Bugzilla – Bug 1188490
VUL-0: CVE-2020-36422: mbedtls: side channel allows recovery of an ECC private key
Last modified: 2021-08-06 09:25:35 UTC
CVE-2020-36422 An issue was discovered in Arm Mbed TLS before 2.23.0. A side channel allows recovery of an ECC private key, related to mbedtls_ecp_check_pub_priv, mbedtls_pk_parse_key, mbedtls_pk_parse_keyfile, mbedtls_ecp_mul, and mbedtls_ecp_mul_restartable. References: http://web.nvd.nist.gov/view/vuln/detail?vulnId=CVE-2020-36422 https://github.com/ARMmbed/mbedtls/releases/tag/v2.23.0 https://github.com/ARMmbed/mbedtls/releases/tag/v2.16.7 http://cve.mitre.org/cgi-bin/cvename.cgi?name=CVE-2020-36422 https://bugs.gentoo.org/730752
CVE-2020-36422: Fix side channel in mbedtls_ecp_check_pub_priv() and mbedtls_pk_parse_key() / mbedtls_pk_parse_keyfile() (when loading a private key that didn't include the uncompressed public key), as well as mbedtls_ecp_mul() / mbedtls_ecp_mul_restartable() when called with a NULL f_rng argument. An attacker with access to precise enough timing and memory access information (typically an untrusted operating system attacking a secure enclave) could fully recover the ECC private key.
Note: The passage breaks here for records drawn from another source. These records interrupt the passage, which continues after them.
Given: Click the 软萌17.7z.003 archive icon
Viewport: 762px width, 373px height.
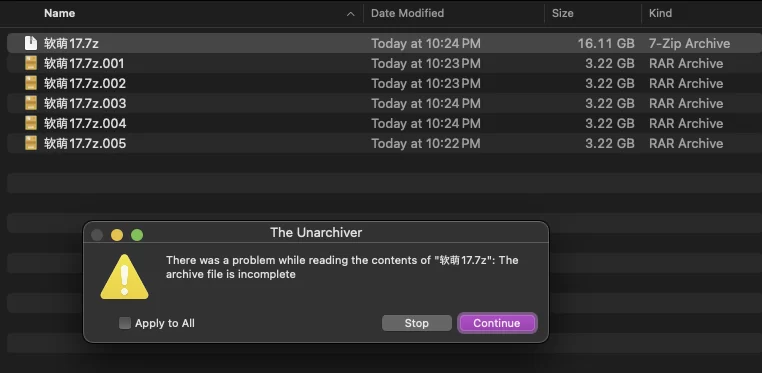Looking at the screenshot, I should coord(31,103).
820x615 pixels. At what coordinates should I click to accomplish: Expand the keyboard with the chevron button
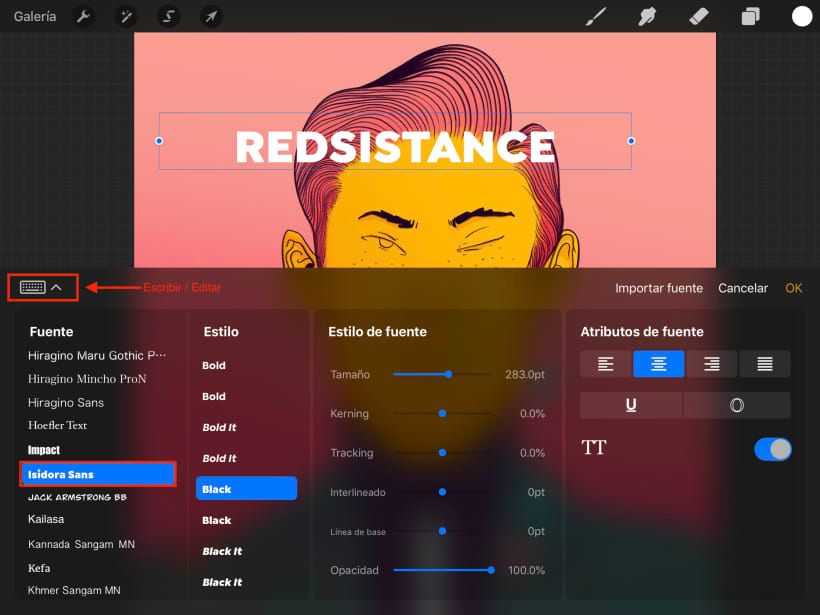pyautogui.click(x=57, y=288)
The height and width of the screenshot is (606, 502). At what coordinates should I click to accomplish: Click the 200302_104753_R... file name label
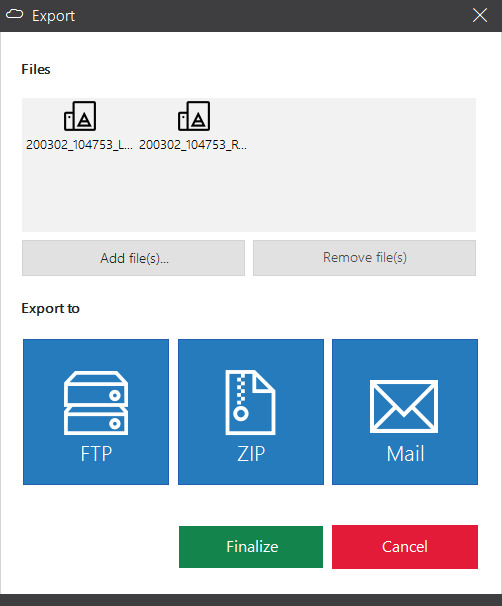(x=193, y=145)
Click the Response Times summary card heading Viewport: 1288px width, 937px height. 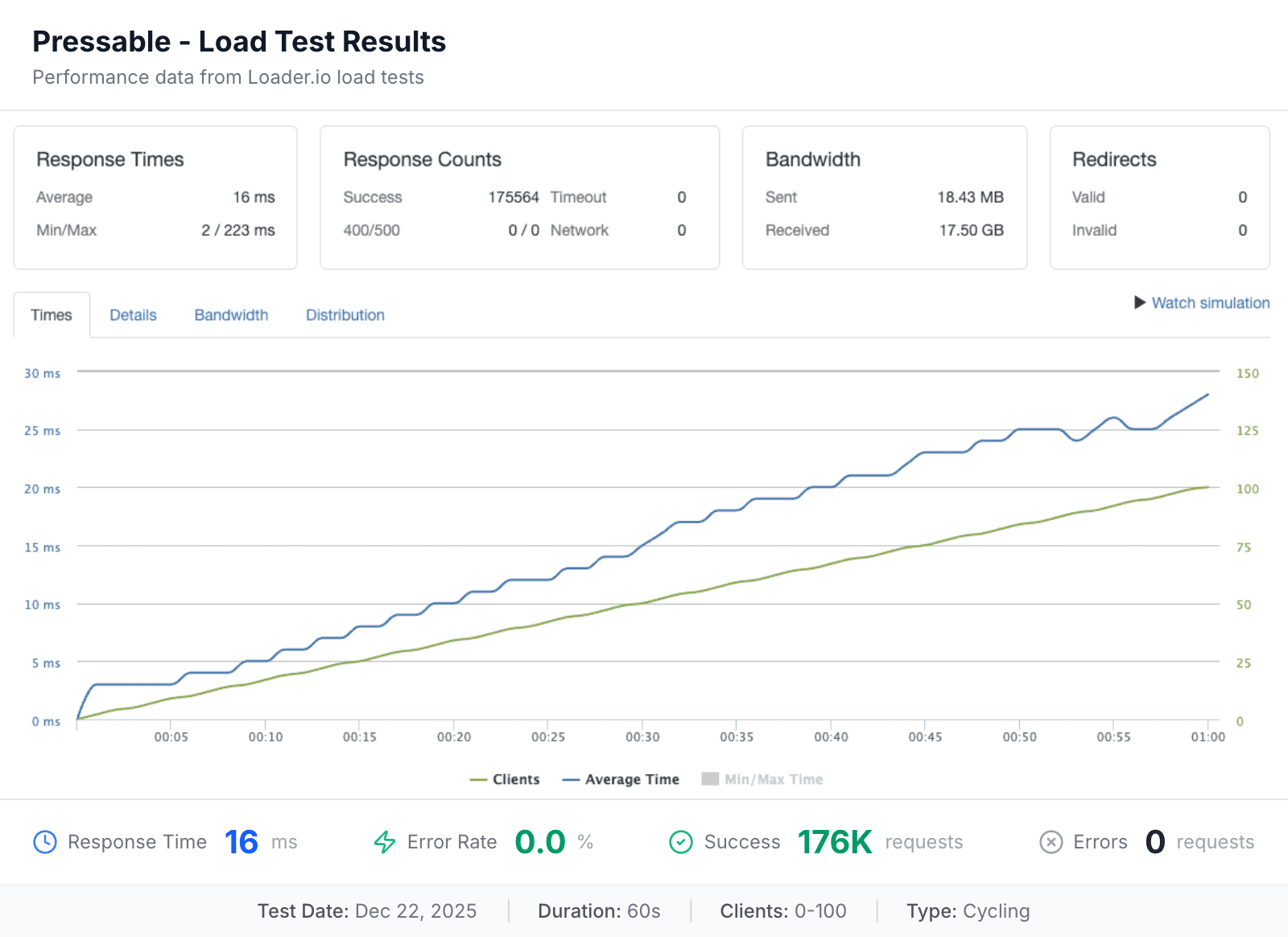(x=110, y=159)
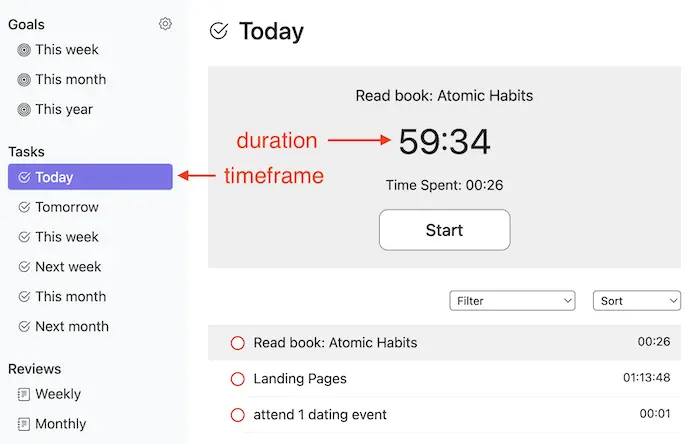Viewport: 700px width, 444px height.
Task: Click target icon beside Goals This week
Action: pos(24,50)
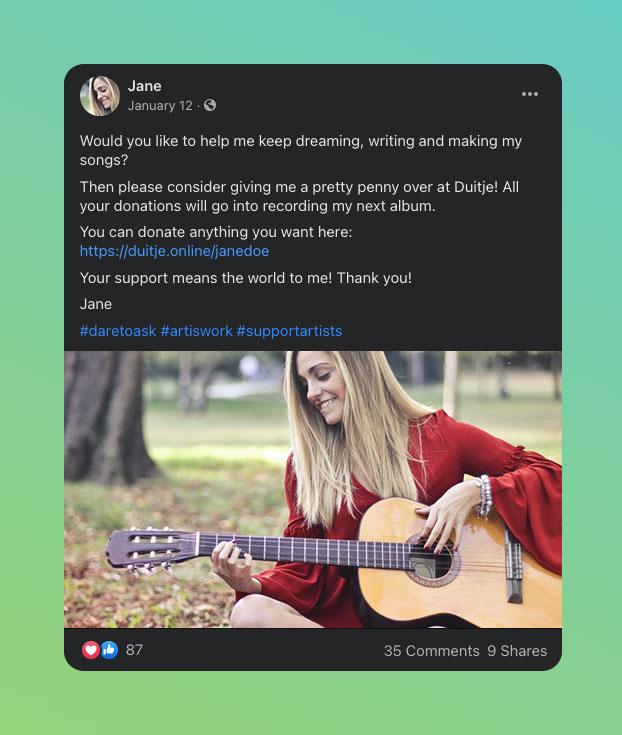Viewport: 622px width, 735px height.
Task: View the 9 Shares list
Action: click(x=517, y=651)
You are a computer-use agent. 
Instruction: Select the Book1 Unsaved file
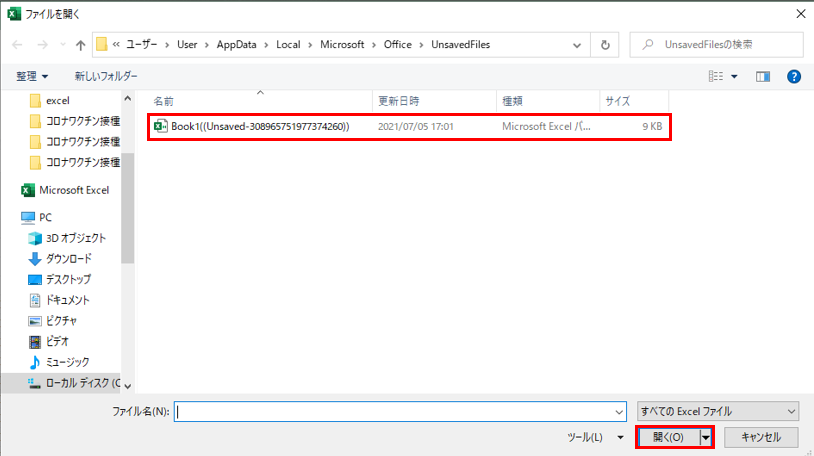[259, 127]
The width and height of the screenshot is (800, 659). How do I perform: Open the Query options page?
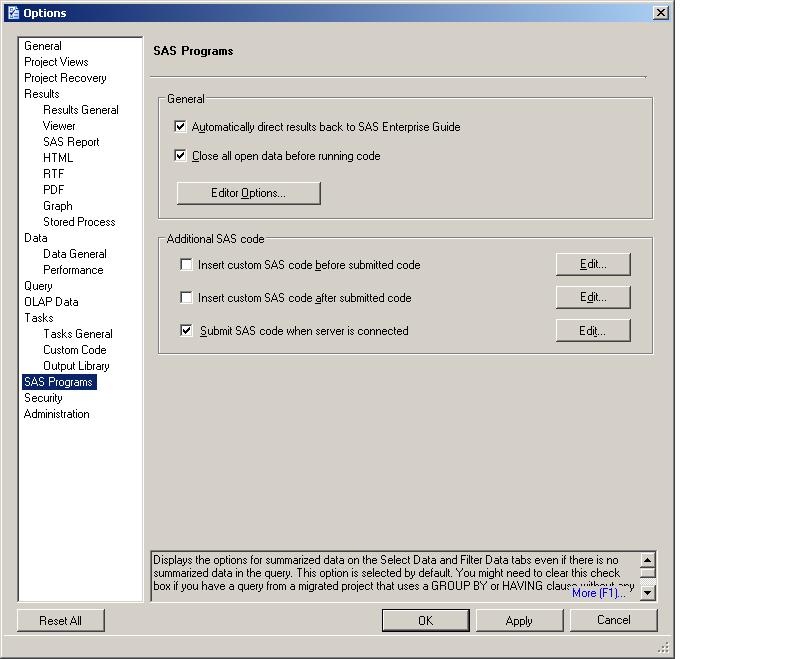coord(38,286)
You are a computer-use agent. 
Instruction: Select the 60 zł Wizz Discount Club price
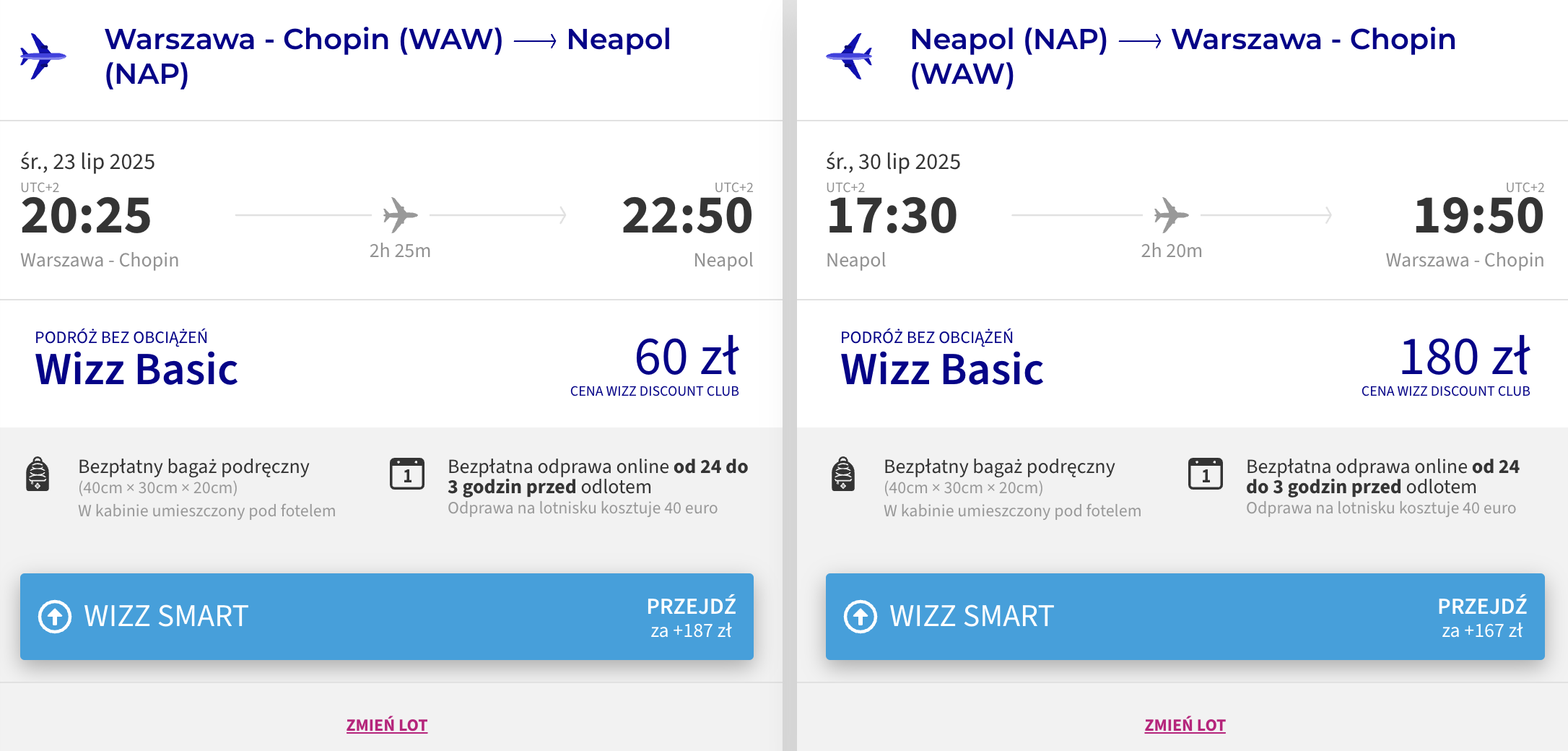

Found and reported by Alejandro Cabrera Aldaya and Billy Brumley.
We have fixed versions in: * Version 2.16.9 in openSUSE:Leap:15.2:Update * Version 2.8.0 in openSUSE:Leap:15.1:Update Updated to 2.27.0 in Factory: https://build.opensuse.org/request/show/907287 I think nothing else to be done.
done